Este sueño delineado por la Concertación no fue derrotado por un ideal opuesto, sino que se agotó al realizarse. La tierra prometida resultó amarga: las dinámicas de la acumulación capitalista terminaron arrasando con la idea de una alegría común, sin que se ofreciera un nuevo horizonte de sentido. Esto creó un vacío político, alimentado por la renuncia de los líderes de la Concertación a defender o renovar su legado (ver “Nos fuimos quedando en silencio” de Daniel Mansuy).

La centroderecha ha sido incapaz de dar con el tono de la Concertación en sus dos gobiernos desde 2010. Su propuesta nunca suena generosa. Lo festivo y lo común están ausentes. El “otro” aparece simplemente como fuente de temor. Promete, entonces, una libertad carente de esperanza, y ni siquiera logra hacer creíble esa promesa, al estar atravesada por elementos oligárquicos y clasistas. Sus dos gobiernos han representado el deseo de las clases medias de que los dueños del país recompongan el sueño de la prosperidad común y ordenada, y ambas veces ha fallado estrepitosamente.

La Nueva Mayoría, por su parte, que reunía al resto de la Concertación más el Partido Comunista, se unió al alegato de la joven izquierda universitaria, que planteaba que todo hacia atrás era mentira y engaño. Hubo una regresión hacia las viejos lugares comunes de la izquierda: la lucha de clases, la modernización desde arriba, la condena del goce privado. Era difícil que ello terminara bien: el segundo gobierno de Michelle Bachelet fue un fiasco, y los partidos que la respaldaron no han dejado de perder apoyo e influencia política.

El desencanto con el desarrollo capitalista, sin embargo, abre una gran oportunidad. Éste puede ser reevaluado desde el ideal original de la alegría. Es decir, la propuesta en que el arreglo no sería ya que el desarrollo domine a la esperanza, sino que la esperanza domestique al desarrollo. Volver a poner la alegría como horizonte de nuestros esfuerzos comunes e individuales.

Este nuevo híbrido habría sonado como simple delirio cristiano hace unos 5 años. Sin embargo, en un mundo en la banca rota debido al ideal del desarrollo ilimitado, la idea de un desarrollo dirigido a la búsqueda de vidas sencillas y pacíficas vuelve a sonar interesante. Autores como Chesterton, Schumacher, Polanyi y Belloc son desempolvados de los estantes. Y la propuesta de Keynes de que deberíamos trabajar cada vez menos en la medida en que los bienes fundamentales de todo el mundo vayan siendo saciados (ver “How much is enough?” de Robert y Edward Skidelsky), comienza a parecer nuevamente razonable.

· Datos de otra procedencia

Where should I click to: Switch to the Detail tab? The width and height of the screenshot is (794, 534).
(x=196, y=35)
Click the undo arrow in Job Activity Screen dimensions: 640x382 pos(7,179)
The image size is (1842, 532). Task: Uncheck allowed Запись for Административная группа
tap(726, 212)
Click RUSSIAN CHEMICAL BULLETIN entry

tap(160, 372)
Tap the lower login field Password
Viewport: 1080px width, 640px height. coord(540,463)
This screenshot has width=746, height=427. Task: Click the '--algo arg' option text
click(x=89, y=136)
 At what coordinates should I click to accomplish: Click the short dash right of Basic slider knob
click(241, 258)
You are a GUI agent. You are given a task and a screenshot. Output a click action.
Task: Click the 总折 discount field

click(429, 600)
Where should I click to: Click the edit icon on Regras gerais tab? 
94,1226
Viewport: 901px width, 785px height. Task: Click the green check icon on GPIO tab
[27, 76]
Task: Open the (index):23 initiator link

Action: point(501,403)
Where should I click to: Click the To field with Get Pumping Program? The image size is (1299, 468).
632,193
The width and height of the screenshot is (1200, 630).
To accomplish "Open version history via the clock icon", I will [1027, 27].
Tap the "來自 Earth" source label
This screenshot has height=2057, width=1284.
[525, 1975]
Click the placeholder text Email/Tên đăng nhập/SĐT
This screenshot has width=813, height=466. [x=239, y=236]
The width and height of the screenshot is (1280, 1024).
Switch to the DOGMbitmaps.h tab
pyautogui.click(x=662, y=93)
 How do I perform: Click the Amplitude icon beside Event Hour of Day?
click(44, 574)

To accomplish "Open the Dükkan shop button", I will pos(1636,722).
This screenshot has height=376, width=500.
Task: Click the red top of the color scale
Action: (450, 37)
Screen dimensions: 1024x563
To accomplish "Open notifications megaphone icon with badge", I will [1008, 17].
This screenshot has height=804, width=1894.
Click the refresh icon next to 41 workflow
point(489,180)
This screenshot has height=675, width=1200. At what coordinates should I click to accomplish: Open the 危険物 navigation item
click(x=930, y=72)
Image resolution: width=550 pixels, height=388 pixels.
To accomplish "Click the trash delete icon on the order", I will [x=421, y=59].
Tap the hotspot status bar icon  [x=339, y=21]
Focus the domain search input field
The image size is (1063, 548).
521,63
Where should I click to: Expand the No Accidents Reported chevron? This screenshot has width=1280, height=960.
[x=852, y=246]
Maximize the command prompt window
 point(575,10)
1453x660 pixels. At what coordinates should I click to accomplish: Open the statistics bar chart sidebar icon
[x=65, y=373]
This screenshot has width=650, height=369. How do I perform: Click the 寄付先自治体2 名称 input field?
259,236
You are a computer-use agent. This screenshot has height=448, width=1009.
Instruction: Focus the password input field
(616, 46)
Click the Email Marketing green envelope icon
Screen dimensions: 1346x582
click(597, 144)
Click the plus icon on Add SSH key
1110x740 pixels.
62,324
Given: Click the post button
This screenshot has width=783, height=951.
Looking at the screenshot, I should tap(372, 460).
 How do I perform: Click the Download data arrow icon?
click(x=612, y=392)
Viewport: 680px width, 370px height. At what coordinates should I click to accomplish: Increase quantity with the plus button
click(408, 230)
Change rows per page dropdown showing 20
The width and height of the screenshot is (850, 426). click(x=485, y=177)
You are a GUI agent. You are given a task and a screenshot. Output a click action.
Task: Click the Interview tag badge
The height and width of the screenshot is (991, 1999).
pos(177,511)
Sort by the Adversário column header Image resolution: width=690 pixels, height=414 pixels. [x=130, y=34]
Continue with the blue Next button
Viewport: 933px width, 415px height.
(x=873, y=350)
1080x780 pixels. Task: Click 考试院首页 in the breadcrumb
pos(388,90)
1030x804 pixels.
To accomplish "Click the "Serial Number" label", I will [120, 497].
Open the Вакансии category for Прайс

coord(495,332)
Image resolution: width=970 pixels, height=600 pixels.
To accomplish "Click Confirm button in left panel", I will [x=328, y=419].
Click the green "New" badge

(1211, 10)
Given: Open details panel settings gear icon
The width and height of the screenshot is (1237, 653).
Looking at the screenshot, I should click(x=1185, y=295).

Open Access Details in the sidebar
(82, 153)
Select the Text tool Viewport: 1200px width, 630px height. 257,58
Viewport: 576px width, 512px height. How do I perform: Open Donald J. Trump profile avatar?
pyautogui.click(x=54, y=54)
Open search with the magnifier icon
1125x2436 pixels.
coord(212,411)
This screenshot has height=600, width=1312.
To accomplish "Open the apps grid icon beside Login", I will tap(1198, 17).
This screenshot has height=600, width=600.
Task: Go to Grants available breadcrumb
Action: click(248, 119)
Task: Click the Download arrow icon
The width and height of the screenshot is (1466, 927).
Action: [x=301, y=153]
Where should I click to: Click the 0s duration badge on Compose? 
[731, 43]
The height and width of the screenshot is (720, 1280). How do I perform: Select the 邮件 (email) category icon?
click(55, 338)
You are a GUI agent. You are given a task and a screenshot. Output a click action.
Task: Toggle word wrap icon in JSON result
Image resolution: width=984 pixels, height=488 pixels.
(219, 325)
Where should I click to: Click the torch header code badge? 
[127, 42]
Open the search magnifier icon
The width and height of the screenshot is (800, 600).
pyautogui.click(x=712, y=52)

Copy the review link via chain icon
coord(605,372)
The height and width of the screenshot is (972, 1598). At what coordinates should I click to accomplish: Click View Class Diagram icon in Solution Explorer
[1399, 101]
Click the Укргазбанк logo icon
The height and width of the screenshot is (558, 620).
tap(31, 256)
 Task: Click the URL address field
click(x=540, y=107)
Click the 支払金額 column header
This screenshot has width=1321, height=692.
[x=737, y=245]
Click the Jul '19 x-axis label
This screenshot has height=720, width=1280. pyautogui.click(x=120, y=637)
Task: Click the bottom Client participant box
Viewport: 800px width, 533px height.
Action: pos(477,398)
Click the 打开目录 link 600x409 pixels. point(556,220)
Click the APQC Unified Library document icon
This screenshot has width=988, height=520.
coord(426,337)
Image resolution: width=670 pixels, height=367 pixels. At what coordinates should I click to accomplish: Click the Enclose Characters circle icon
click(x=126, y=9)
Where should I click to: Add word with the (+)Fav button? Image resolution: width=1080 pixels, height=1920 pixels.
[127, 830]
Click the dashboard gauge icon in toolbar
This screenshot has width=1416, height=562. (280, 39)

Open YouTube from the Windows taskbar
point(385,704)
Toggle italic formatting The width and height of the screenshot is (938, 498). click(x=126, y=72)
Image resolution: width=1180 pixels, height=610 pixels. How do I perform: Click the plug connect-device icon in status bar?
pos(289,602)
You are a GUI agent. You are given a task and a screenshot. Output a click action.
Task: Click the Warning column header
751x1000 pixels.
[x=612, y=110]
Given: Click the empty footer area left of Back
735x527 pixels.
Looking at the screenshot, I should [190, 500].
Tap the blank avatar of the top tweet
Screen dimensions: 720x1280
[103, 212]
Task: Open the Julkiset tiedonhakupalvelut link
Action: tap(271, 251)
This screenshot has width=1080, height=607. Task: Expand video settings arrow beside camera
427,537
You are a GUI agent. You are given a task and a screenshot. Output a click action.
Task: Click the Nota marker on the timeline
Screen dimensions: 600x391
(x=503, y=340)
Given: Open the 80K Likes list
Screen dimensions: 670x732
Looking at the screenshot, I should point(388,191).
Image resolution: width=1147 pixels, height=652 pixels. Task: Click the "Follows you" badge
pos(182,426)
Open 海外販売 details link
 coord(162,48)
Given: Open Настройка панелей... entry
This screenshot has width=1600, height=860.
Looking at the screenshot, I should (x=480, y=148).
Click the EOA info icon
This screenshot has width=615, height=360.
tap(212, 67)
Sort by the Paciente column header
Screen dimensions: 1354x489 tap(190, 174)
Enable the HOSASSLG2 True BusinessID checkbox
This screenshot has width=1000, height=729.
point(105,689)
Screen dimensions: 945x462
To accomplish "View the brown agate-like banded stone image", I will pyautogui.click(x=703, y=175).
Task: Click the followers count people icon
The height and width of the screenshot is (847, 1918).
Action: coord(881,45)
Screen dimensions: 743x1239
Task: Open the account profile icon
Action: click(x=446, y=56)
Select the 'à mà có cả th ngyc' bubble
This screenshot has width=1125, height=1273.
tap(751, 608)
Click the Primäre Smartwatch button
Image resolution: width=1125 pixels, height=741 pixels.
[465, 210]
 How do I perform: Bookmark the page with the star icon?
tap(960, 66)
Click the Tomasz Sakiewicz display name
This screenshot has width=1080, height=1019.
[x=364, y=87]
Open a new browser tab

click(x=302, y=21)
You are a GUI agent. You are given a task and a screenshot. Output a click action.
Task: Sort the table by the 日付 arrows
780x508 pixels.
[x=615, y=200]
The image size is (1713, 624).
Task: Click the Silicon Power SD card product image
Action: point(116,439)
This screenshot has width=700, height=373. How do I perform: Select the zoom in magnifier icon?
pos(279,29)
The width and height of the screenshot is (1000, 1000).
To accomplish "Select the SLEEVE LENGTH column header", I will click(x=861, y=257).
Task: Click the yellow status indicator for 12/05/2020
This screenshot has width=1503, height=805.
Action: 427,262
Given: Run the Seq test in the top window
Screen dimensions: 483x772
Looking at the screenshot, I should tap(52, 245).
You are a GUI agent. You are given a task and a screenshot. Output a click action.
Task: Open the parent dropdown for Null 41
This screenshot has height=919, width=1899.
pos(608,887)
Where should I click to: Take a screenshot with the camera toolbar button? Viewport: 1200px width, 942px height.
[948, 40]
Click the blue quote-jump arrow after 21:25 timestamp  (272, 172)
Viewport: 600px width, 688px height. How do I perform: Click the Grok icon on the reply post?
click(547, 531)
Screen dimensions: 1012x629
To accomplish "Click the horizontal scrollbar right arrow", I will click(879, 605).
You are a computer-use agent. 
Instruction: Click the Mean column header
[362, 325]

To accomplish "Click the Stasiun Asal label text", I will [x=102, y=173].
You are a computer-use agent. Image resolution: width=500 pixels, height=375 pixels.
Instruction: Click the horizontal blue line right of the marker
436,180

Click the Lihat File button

La América hispana, donde la idea cristiana de una buena vida compartida en la espera del fin de los tiempos nunca logró ser erradicada, parece el lugar adecuado para que nociones de esta especie encuentren un terreno fértil. Y la presencia latina en el corazón imperial del mundo, los Estados Unidos, quizás nos pone en una posición privilegiada para, una vez más, cristianizar a un imperio desmoralizado por la desigualdad, el materialismo y la falta de sentido.